Bu yazısının altına imzamı atıyorum!..

Epey zamandır, ‘Televizyon dizileriyle ilgili neler yazsam da içimdekileri bir güzel boşaltsam…

Neler yazsam da bu aymazlığı kendimce dile getirsem’ diyordum ya, bu hafta sonu sosyal medyada gezinirken, aşağıda sizinle paylaştığım, aralara yorumlarımı kattığım yazıya gözüm takıldı.

Sonuna kadar okudum.

Benim yazmak istediklerimi…

Benim mustarip olduğum konuları…

Dizilerin içinde bulunduğu çıkmazı…

Yaşattığı fütursuzluğu…

Aymazlığı ve hatta içler acısı halini anlatıyordu o yazı.

*

Yazının en altındaki isim ise -umarım isim benzerliği değildir. (Olsa bile güzel bir benzerlik olmuştur.) Türk sinemasında -sanatına şapka çıkarttığım- saygın, kültürlü ve hanımefendi sanatçılarımızdan birinin adı yazıyordu.

‘Perran Kutman.’

*

Anladım ki bir sinema sanatçısı olarak dizilerimiz, onu da çıldırtma noktasına getirmiş olmalı ki:

“Eşini ve çocuklarını terk edip, kızı yaşındaki ile aşk yaşayan adam profilleri yazılıyor senaryolara ve (buna da) ‘Büyük beğeni topladı’ diyorlar.

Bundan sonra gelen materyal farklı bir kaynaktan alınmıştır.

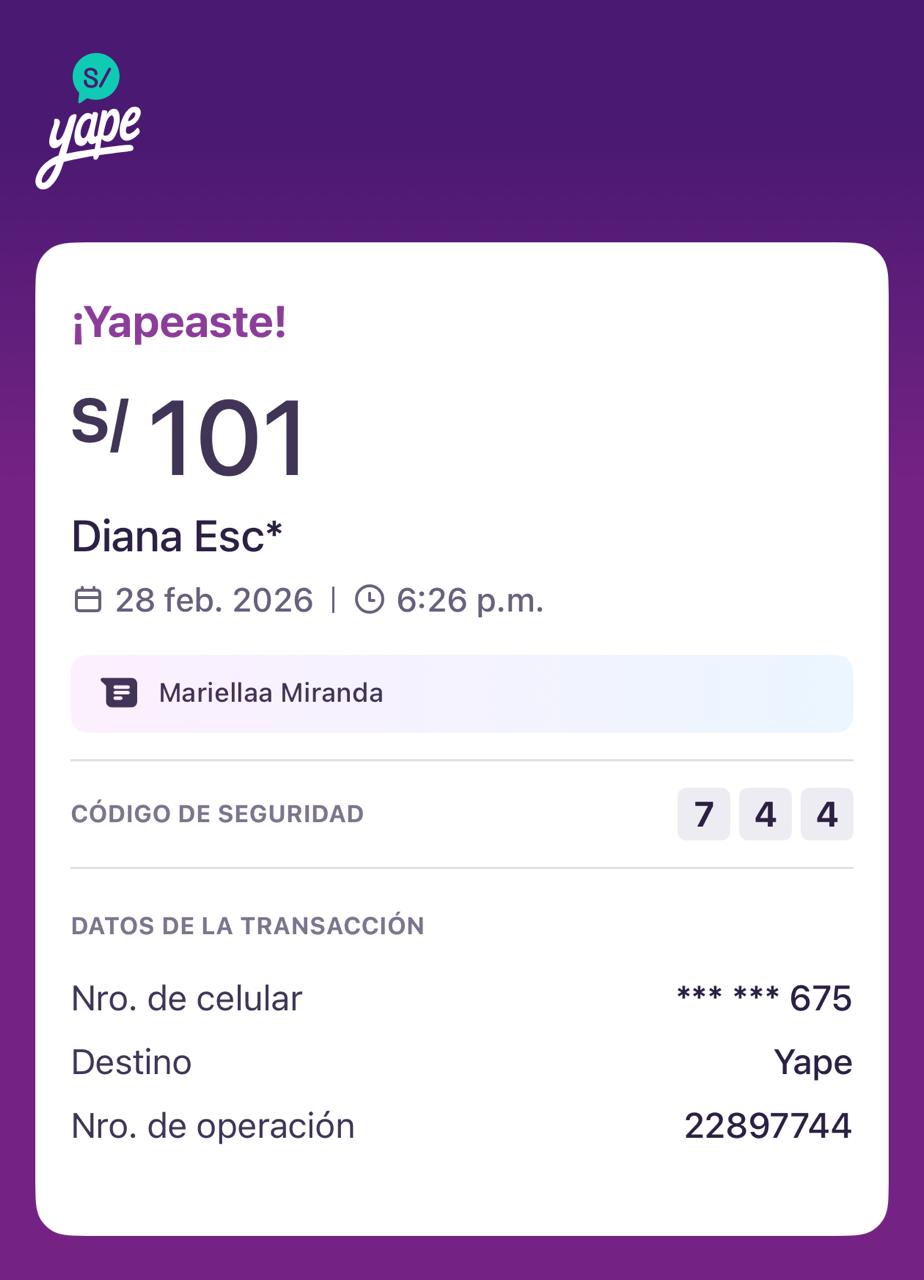Tap the middle security code digit box
The height and width of the screenshot is (1280, 924).
(765, 814)
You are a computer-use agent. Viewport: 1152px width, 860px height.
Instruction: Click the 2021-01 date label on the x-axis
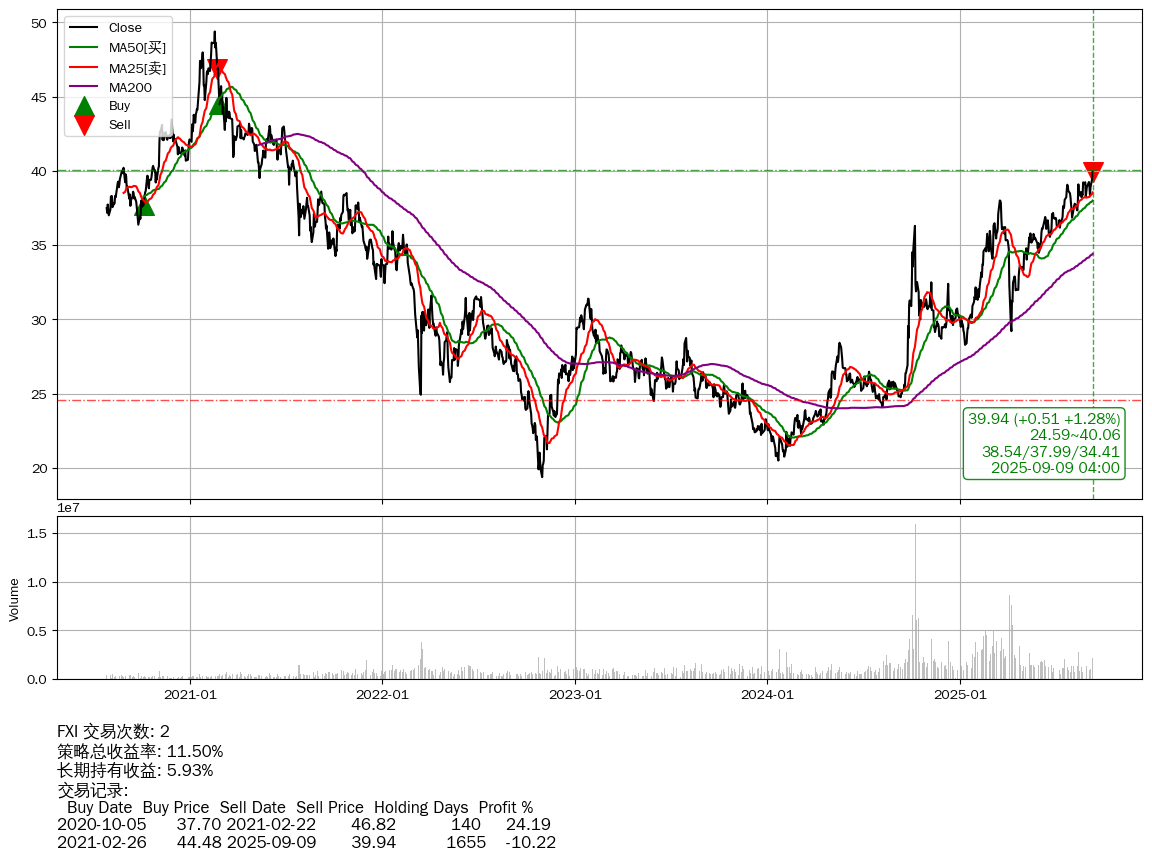(x=190, y=694)
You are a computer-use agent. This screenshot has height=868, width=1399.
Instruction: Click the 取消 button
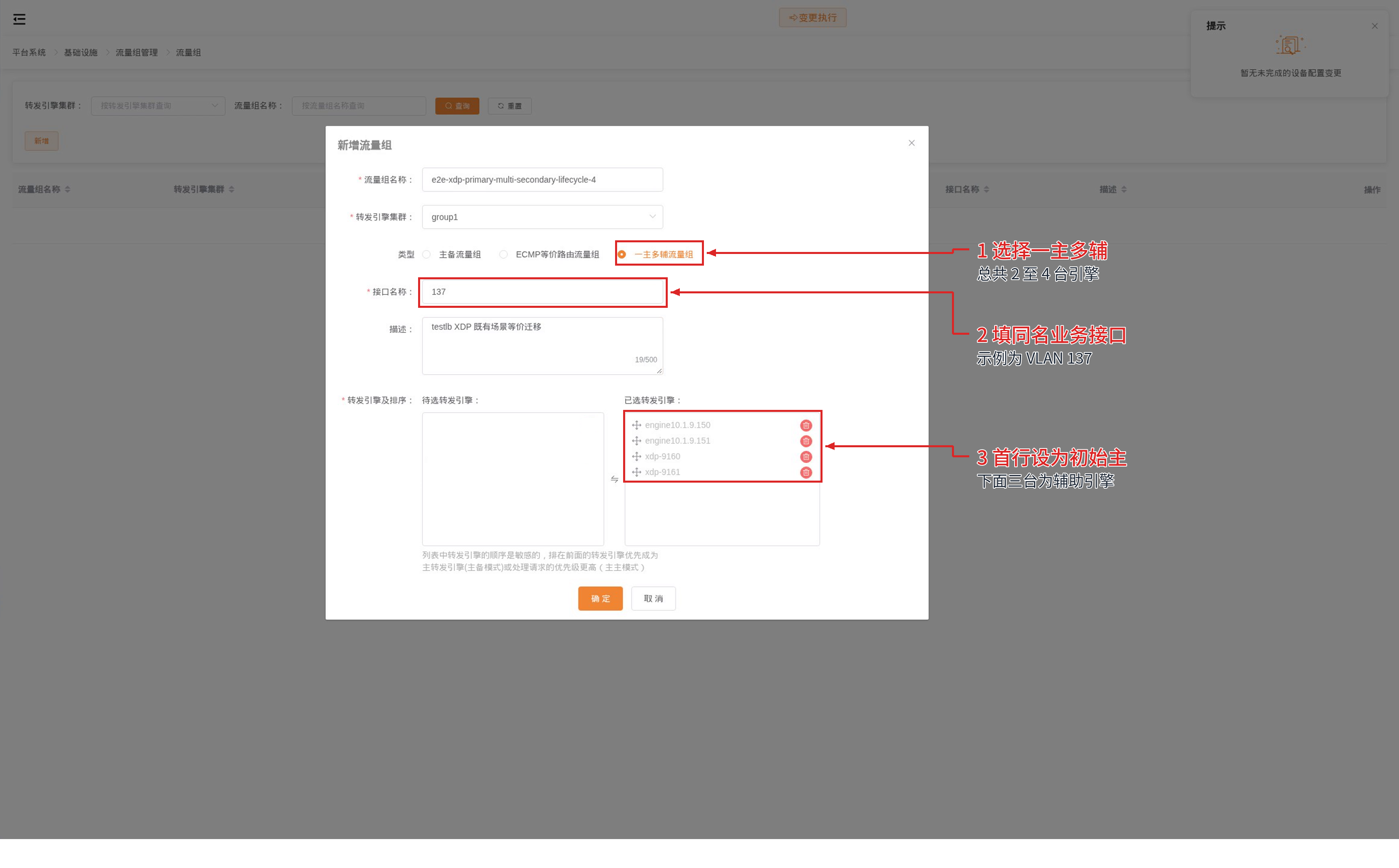653,599
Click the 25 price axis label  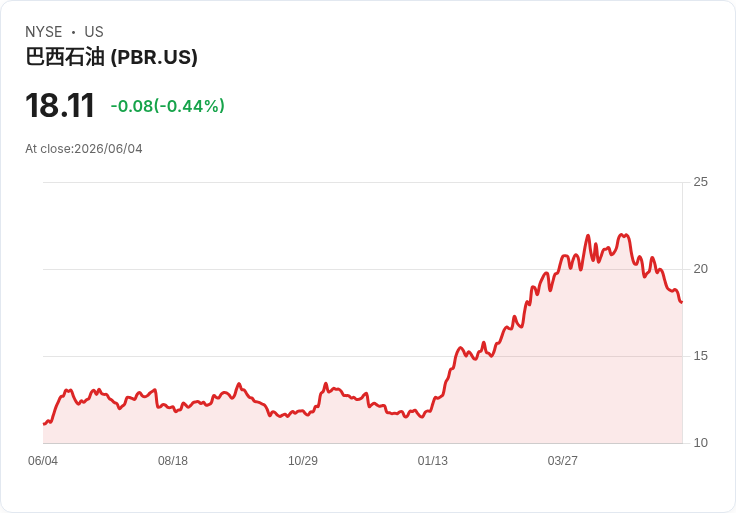(x=700, y=182)
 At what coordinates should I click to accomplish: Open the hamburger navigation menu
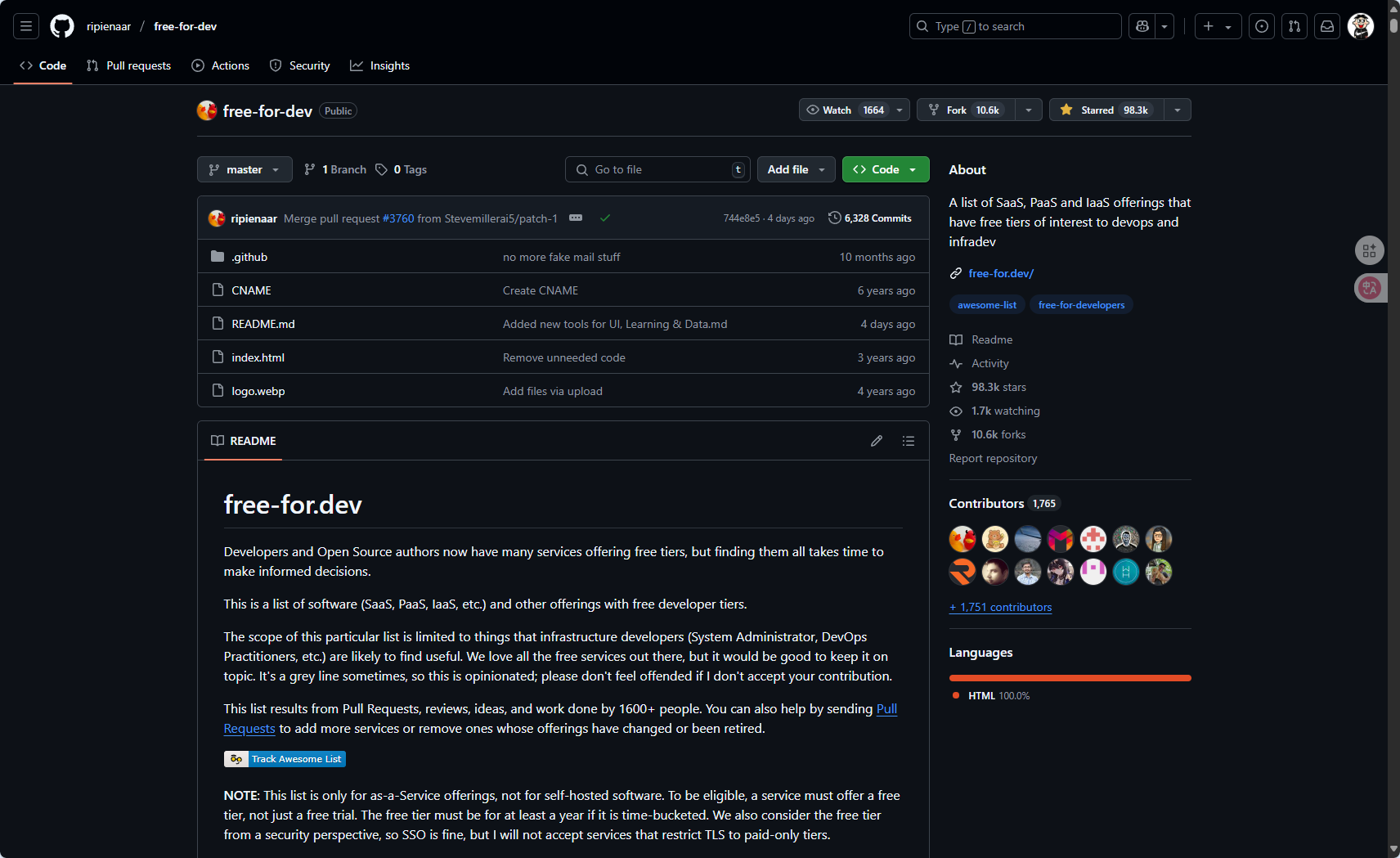pos(26,26)
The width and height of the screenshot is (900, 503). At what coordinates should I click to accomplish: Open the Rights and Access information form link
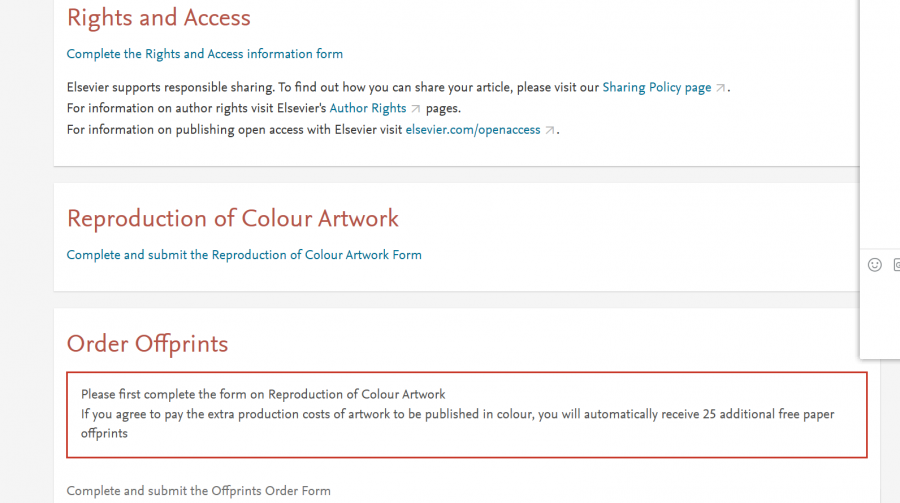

‘Bu tür dizileri izlemeyeceğiz’ diyenler var, ama ‘Bir o kadar da beğeni topluyor(muş) öyle mi?” diyor.

(Ve) Sırf vakit geçirmek için yazılmış basit senaryolara ne zaman son vereceksiniz?” derken, neden son verilmesi gerektiği ile ilgili de gerekçelerini sıralıyor.

*

“İnançlar alay konusu olmuş… en önemlisi de saygı yok olmuş!..” diyerek, kendisinin de içinde bulunduğu kıymetli Yeşilçam sanatçılarına atıfta bulunup:

“Eski Yeşilçam kıymetlilerinin böyle yapımlarda yer almaması gayet normal, (çünkü) eski filmler AİLE olmayı öğretirdi.

Şimdiki filmler ve diziler (ise);

Nasıl ayrı yaşanır?

Nasıl eş aldatılır?

Aile düzeni nasıl bozulur?

Kadına şiddet nasıl yapılır?

Küçük yaşta eline nasıl silah alınır?

Cinayetler nasıl işlenir?

Geldiğimiz nokta (Ülkemiz için, milletimiz için o kadar) ürkütücü (yazık çok yazık)!.. “Bu nedenle, bizlere çok büyük görevler düşmektedir.” diyerek, dizilerin iyileştirilmesini, iyileştirilmiyorsa kaldırılmasını paylaşıyor yazısında.

“Toplumsal değerlerimizi hiçe sayan filmlerin ve dizilerin kaldırılması gerekiyor.” diyor.

*

Bir anlamda Sayın Kutman, sanki toplumsal ahlâkın çöküşünde -bu tür dizilerin oranı nedir bilemesem de- önemli bir dahlinin olduğuna dikkat çekerken:

“‘Ayıya dayı demek’ bizde vardı da utanmadan; basamak ve para uğruna babası yaşında adamlara ‘Aşkım’ demeye ne çok heveslilermiş kızlarımız. ‘Hem de bunlar eğitimli, düzgün’ dediklerimizden olunca… vay cahillere!..” deyip, “Gün geçtikçe bataklığa batıyoruz. - Perran Kutman” diyerek, noktayı koyuyor, Türk Sinemasının Hanımefendi sanatçısı.

*

Ve ben de bu yazının altına imzamı atıyorum.